Leslie Nielsen (1926–2010) es recordado como uno de los íconos indiscutibles de la comedia, aunque su carrera comenzó en un territorio completamente distinto. Durante las décadas de 1950 y 1960, Nielsen se consolidó como actor dramático en cine y televisión, participando en producciones de ciencia ficción y thrillers donde su porte elegante y su voz firme lo convertían en una presencia confiable y autoritaria.
El giro inesperado llegó en 1980 con Airplane! (¿Y dónde está el piloto?), una parodia que redefinió el humor absurdo en la pantalla grande. Su interpretación del doctor Rumack —pronunciando líneas ridículas con absoluta seriedad— se convirtió en el corazón del filme. Esa capacidad de mantener el rostro impasible ante el caos fue la clave de su éxito cómico: Nielsen no “actuaba” el chiste, lo sostenía con solemnidad.

A partir de ese momento, su carrera dio un vuelco definitivo hacia la comedia. La saga The Naked Gun (¿Y dónde está el policía?), donde interpretó al torpe pero entrañable teniente Frank Drebin, consolidó su estatus como figura central del humor físico y verbal. Las películas mezclaban slapstick, juegos de palabras y sátira cultural, y Nielsen era el eje que mantenía el equilibrio entre el absurdo y la coherencia narrativa.
Más allá del cine, Nielsen cultivó una imagen pública desenfadada. Era conocido por su sentido del humor constante, incluso fuera de cámara, y por llevar consigo pequeños dispositivos que producían sonidos cómicos para romper la solemnidad en entrevistas. Esa actitud reforzó su identidad como comediante natural, alguien que entendía que el humor también es ritmo, timing y autoconsciencia.

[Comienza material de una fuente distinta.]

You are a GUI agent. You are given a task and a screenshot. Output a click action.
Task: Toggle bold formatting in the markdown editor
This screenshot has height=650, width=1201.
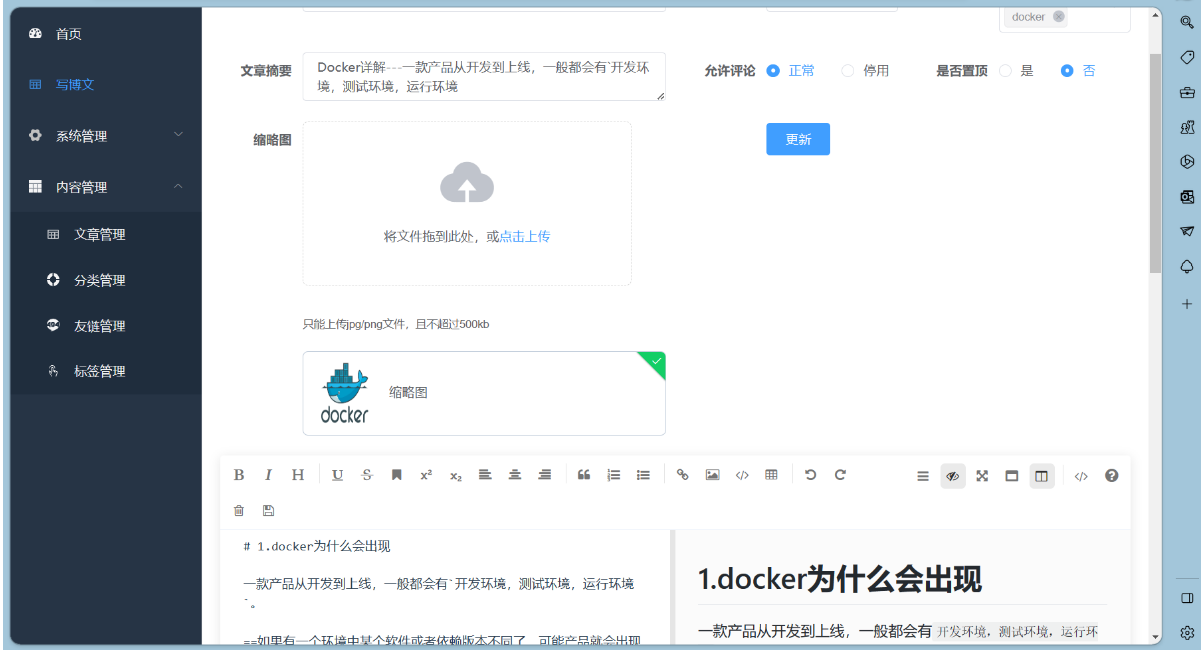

Leslie Nielsen dejó un legado que trasciende generaciones. Su estilo influyó en múltiples comedias posteriores y demostró que el humor puede surgir precisamente de la seriedad. En un género donde muchos exageran para provocar risa, él eligió la contención como estrategia. Y en esa aparente rigidez encontró una libertad creativa absoluta.
Su carrera es prueba de que nunca es tarde para reinventarse. De galán dramático a leyenda de la parodia, Nielsen convirtió el absurdo en arte y el rostro impasible en una herramienta inolvidable del cine contemporáneo.